▶ [Tasks to carry out]:
A – List every named venue, event, or place that the blog post below mentions, in the order it first appears.
B – Reproduce word for word the passage of the blog post below, starting at "So I don't actually" and ending at "Radical Vulvas show.".

(
amazon_syren Aug. 11th, 2008 10:27 am)
Okay,
So, Saturday night I went to Café Umi and I read some of my own poetry and people clapped and everything! :-D (I wanna do it again!)
Also, Faye performed - and is awesome! (a few months ago - maybe in May? - I wrote a poemanifesto thing about Why I Can't Be Normal and it was rather too heavy on the rhetoric to be actually any good? She has a piece that talks about all that stuff, but it *is* good. I was, like, "Yes! That's what I wanted to say when I wrote that thing! Go you!" and I wonder how she found the way to make it so personal and so right.
There were many, many other performers, lots of laughing and lots of moving stuff -- by which I mean Stuff that was Very Moving, not shifting stuff around.
One gal, Monika, read a piece from "Without a Net", which is all about the experience of growing up in poverty.
That one was painful.
See I totally grew up middle-class and not hurting for money. There was never any question about whether or not we'd have enough to eat at the end of the month or anything like that.
So I don't actually understand why I start shaking and tearing up and all the rest of it when I hear stuff like that, but I do. I have no idea why that fear/shame/pain is familiar, but it feels like it is.
*~*~*~*~*
On Sunday, I went to Slashers' Brunch, which was marvelous fun! :-D
I think it must be one of those years. Big Changes for lots of people.
<*pokes the One Who Is Being Brave*>
<*also pokes the One Whose Intuition Has Been Talking*>
If either of you wanna bounce ideas off me, vent, yammer, verbally flail, or what-have-you, feel free to send me a note some time and we can chat. :-)
On Sunday night I did *not* go to the Radical Vulvas show.
Alas.
I got to South Keys (after having a nap, and hurriedly shoving some dinner into a tupperware to eat on the way) only to realize I had 13 minutes to wait until the next bus down town and that, consequently, I would be even later than I had expected.
:-P
I decided to go anyway but found myself litterally falling asleep within about five minutes.
Seriously.

▶ [Given information]:
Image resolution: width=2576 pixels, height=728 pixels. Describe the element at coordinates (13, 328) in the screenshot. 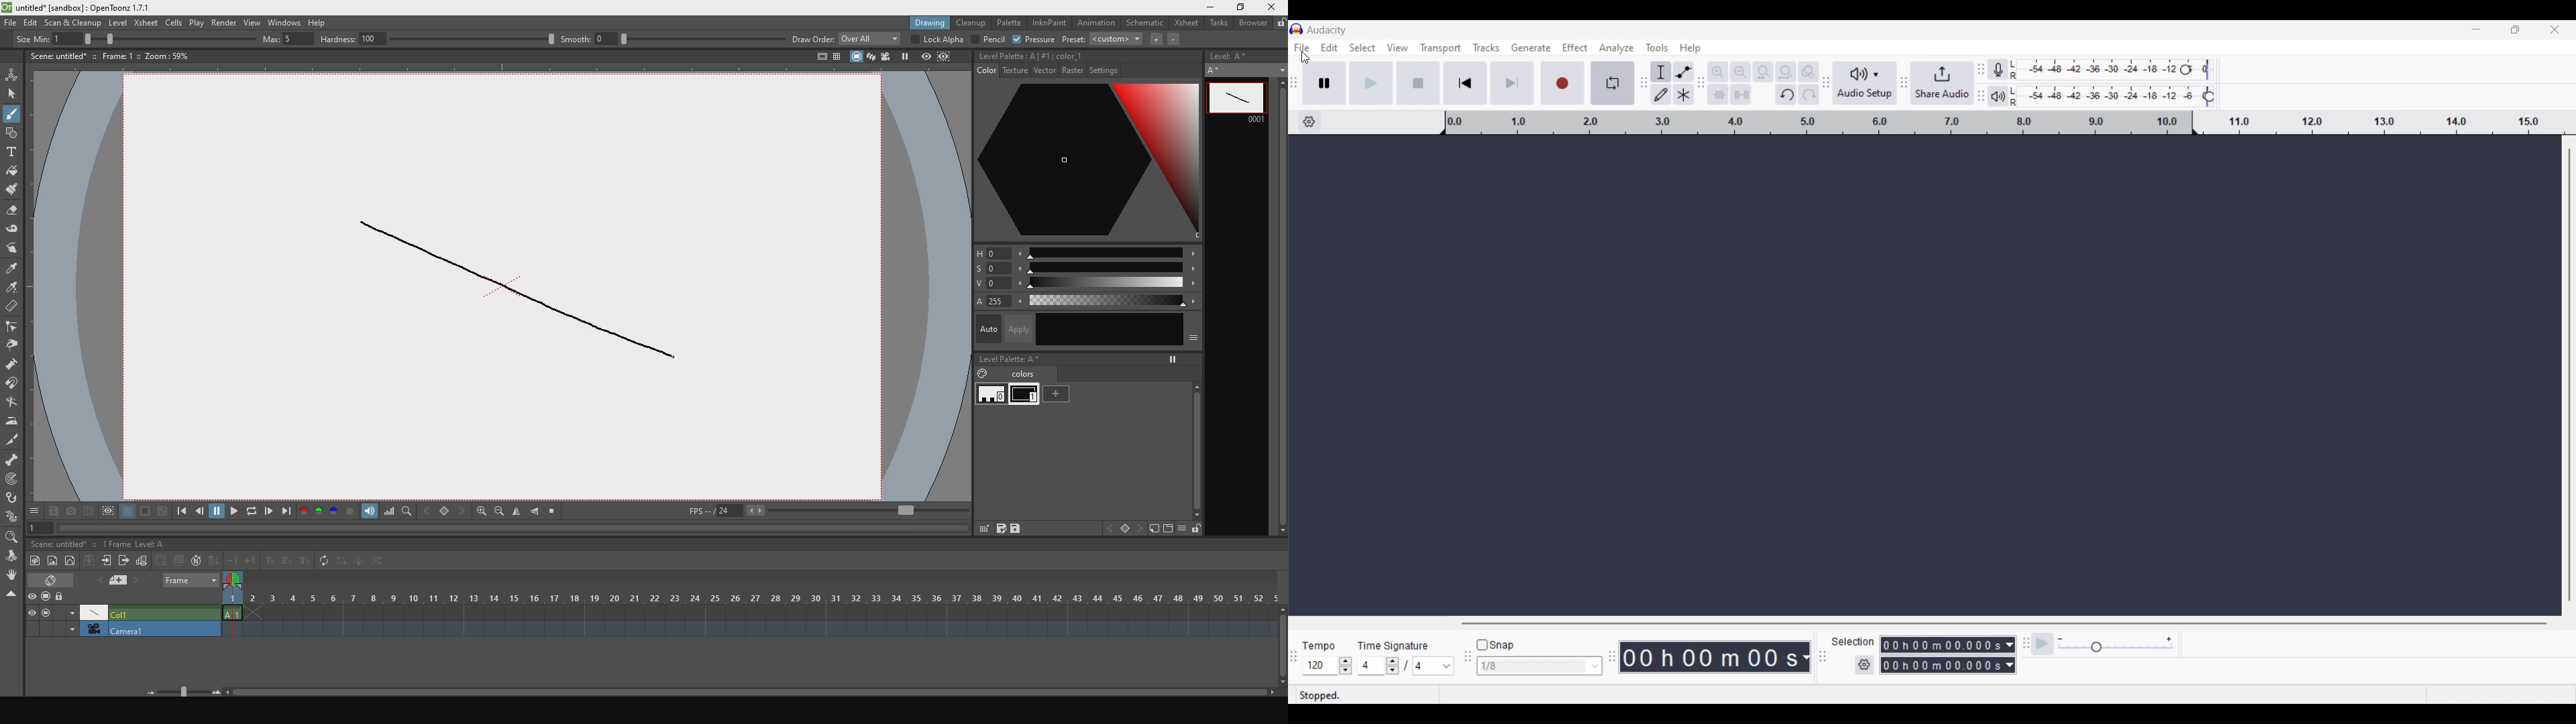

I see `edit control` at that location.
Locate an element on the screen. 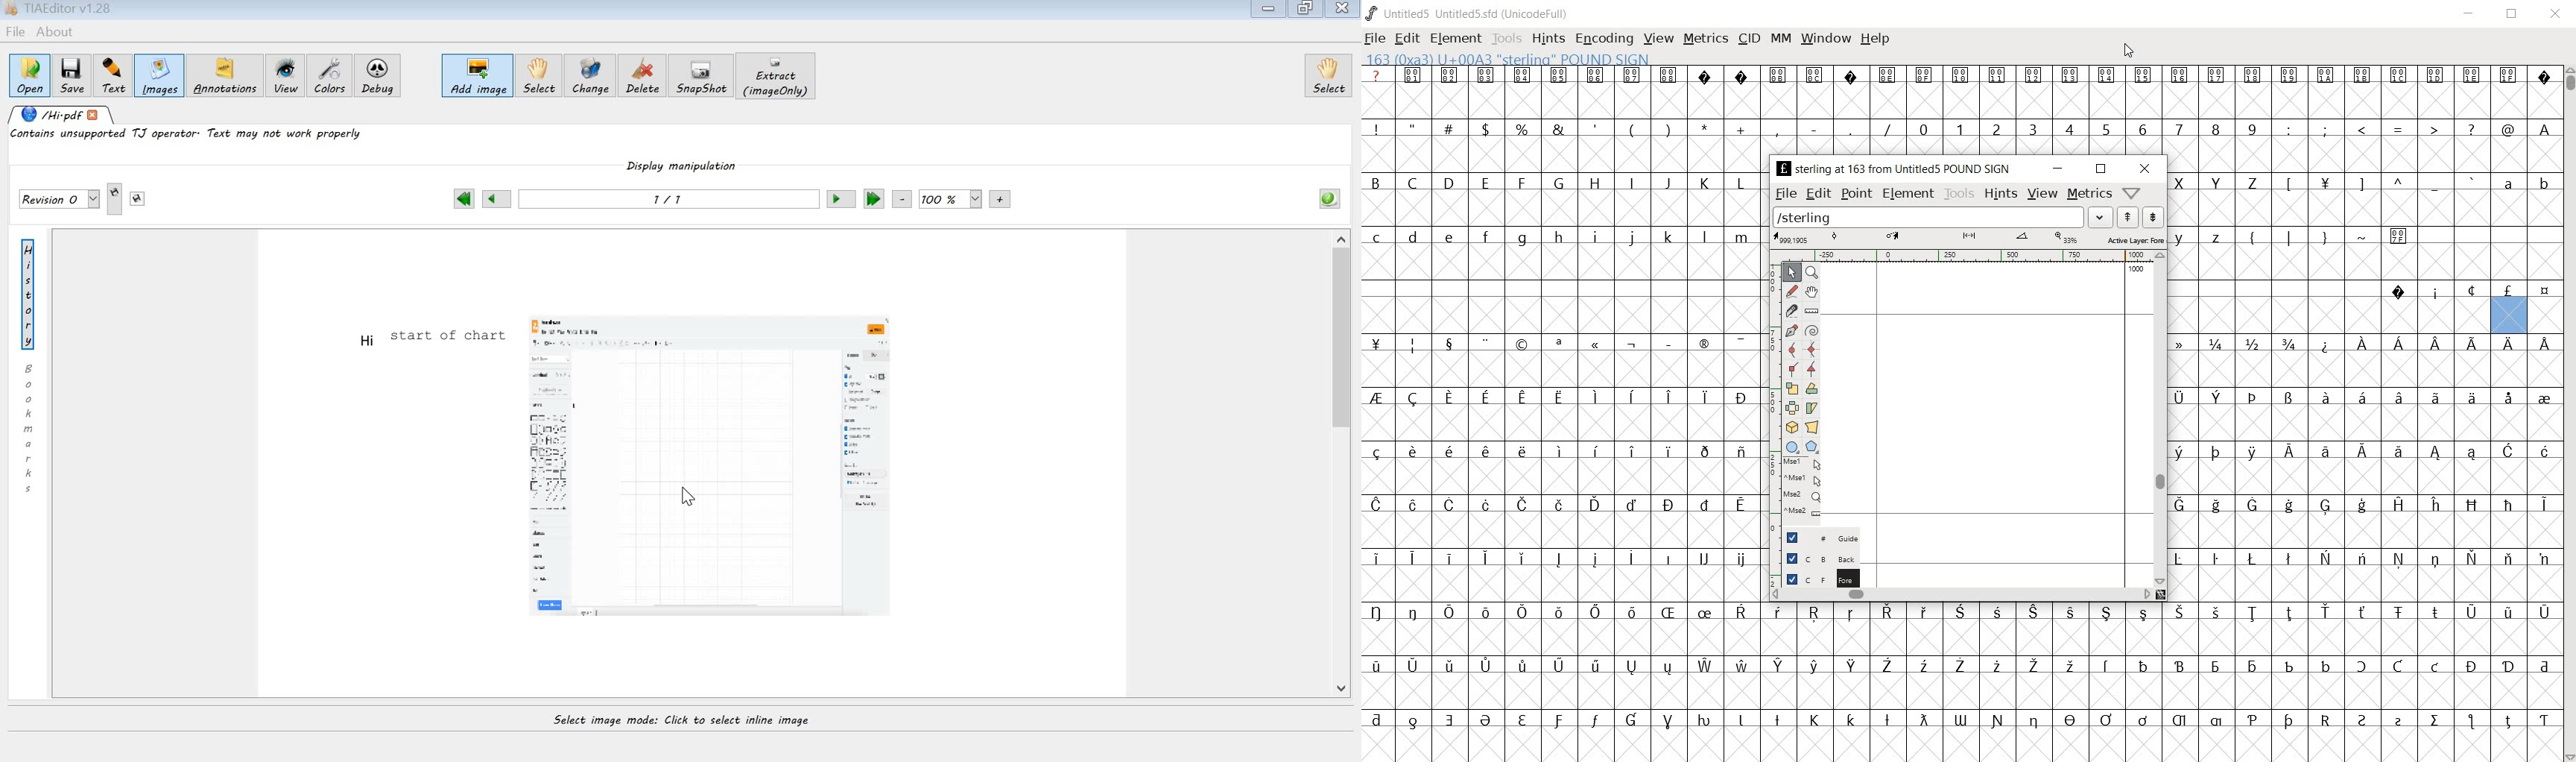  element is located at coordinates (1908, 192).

▶ [Answers given]:
A –
Café Umi
Slashers' Brunch
the Radical Vulvas show
South Keys

B –
So I don't actually understand why I start shaking and tearing up and all the rest of it when I hear stuff like that, but I do. I have no idea why that fear/shame/pain is familiar, but it feels like it is.
*~*~*~*~*
On Sunday, I went to Slashers' Brunch, which was marvelous fun! :-D
I think it must be one of those years. Big Changes for lots of people.
<*pokes the One Who Is Being Brave*>
<*also pokes the One Whose Intuition Has Been Talking*>
If either of you wanna bounce ideas off me, vent, yammer, verbally flail, or what-have-you, feel free to send me a note some time and we can chat. :-)
On Sunday night I did *not* go to the Radical Vulvas show.